Monday in Whitewater will be mostly cloudy with scattered showers and a high of fifty-eight.  Sunrise is 6:50 AM and sunset 6:39 PM, for 11h 49m 21s of daytime.  The moon is a waxing gibbous with 89.4% of its visible disk illuminated.

Today is the one thousand four hundred twentieth day. 

 Whitewater’s Urban Forestry Commission meets at 4:30 PM via audiovisual conferencing, and the Whitewater Unified School District’s board meets via audiovisual conferencing in closed session at 6:30 PM and open session beginning at 7 PM.

 On this day in 1781, American forces backed by a French fleet begin the Battle of Yorktown.

Recommended for reading in full — 

Russ Buettner, Susanne Craig, and Mike McIntire of the New York Times report Long-Concealed Records Show Trump’s Chronic Losses and Years of Tax Avoidance:

Donald J. Trump paid $750 in federal income taxes the year he won the presidency. In his first year in the White House, he paid another $750.

He had paid no income taxes at all in 10 of the previous 15 years — largely because he reported losing much more money than he made.

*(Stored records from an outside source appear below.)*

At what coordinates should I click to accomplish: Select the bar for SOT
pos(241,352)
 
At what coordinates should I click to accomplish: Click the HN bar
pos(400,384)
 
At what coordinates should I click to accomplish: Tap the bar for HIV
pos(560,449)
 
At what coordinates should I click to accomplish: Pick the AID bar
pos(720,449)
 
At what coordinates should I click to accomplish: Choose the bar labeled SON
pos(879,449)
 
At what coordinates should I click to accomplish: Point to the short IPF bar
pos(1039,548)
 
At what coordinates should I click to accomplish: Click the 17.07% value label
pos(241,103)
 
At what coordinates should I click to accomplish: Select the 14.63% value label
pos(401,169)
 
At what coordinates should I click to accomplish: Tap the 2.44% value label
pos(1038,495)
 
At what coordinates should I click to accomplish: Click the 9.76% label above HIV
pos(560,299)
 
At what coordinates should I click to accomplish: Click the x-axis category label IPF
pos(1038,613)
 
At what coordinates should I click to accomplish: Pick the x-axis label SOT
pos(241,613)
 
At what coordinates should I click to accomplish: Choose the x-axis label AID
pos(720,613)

As the president wages a re-election campaign that polls say he is in danger of losing, his finances are under stress, beset by losses and hundreds of millions of dollars in debt coming due that he has personally guaranteed. Also hanging over him is a decade-long audit battle with the Internal Revenue Service over the legitimacy of a $72.9 million tax refund that he claimed, and received, after declaring huge losses. An adverse ruling could cost him more than $100 million.

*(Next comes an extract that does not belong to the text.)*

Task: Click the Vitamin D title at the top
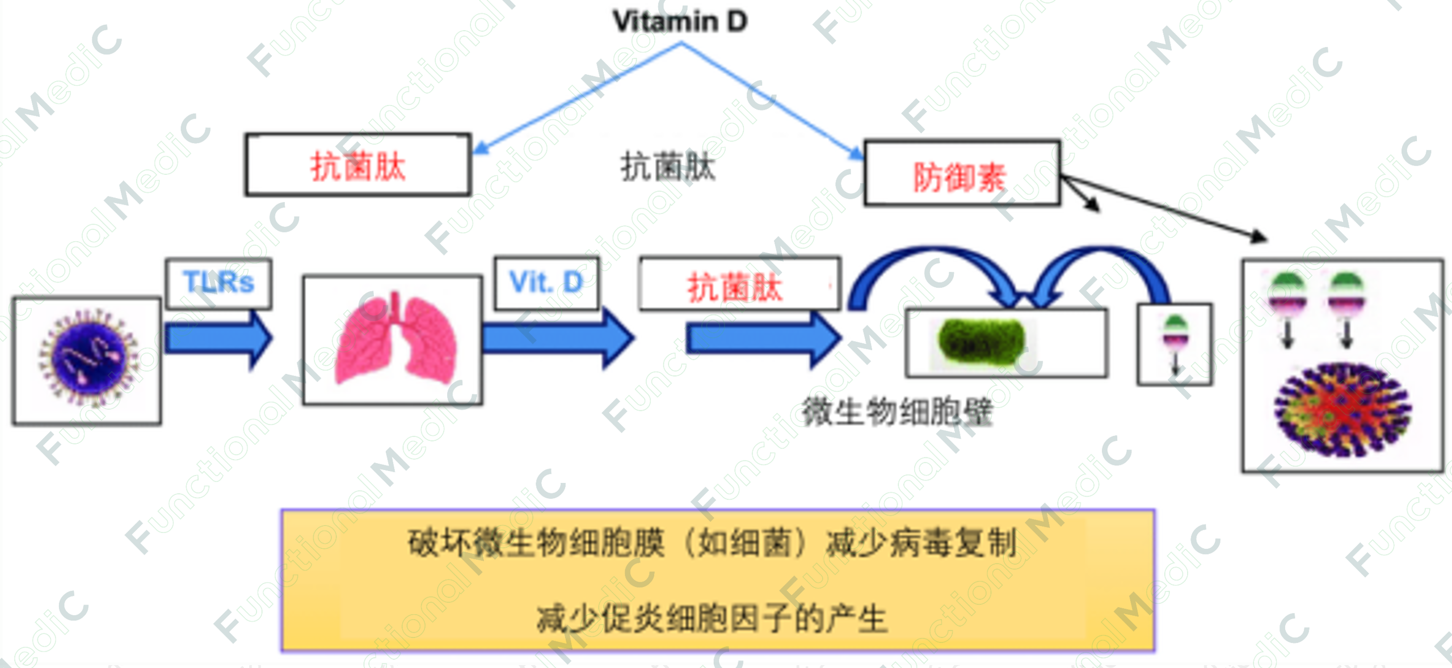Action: (680, 22)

The tax returns that Mr. Trump has long fought to keep private tell a story fundamentally different from the one he has sold to the American public. His reports to the I.R.S. portray a businessman who takes in hundreds of millions of dollars a year yet racks up chronic losses that he aggressively employs to avoid paying taxes. Now, with his financial challenges mounting, the records show that he depends more and more on making money from businesses that put him in potential and often direct conflict of interest with his job as president.

The New York Times has obtained tax-return data extending over more than two decades for Mr. Trump and the hundreds of companies that make up his business organization, including detailed information from his first two years in office. It does not include his personal returns for 2018 or 2019. This article offers an overview of The Times’s findings; additional articles will be published in the coming weeks.

(Emphasis added.)

 Meanwhile, Michael Kranish of the Washington Post reports Donald Trump, facing financial ruin, sought control of his elderly father’s estate. The family fight was epic

Donald Trump was facing financial disaster in 1990 when he came up with an audacious plan to exert control of his father’s estate.

His creditors threatened to force him into personal bankruptcy, and his first wife, Ivana, wanted “a billion dollars” in a divorce settlement, Donald Trump said in a deposition. So he sent an accountant and a lawyer to see his father, Fred Trump Sr., who was told he needed to immediately sign a document changing his will per his son’s wishes, according to depositions from family members.

It was a fragile moment for the senior Trump, who was 85 years old and had built a real estate empire worth hundreds of millions of dollars. He would soon be diagnosed with cognitive problems, such as being unable to recall things he was told 30 minutes earlier or remember his birth date, according to his medical records, which were included in a related court case.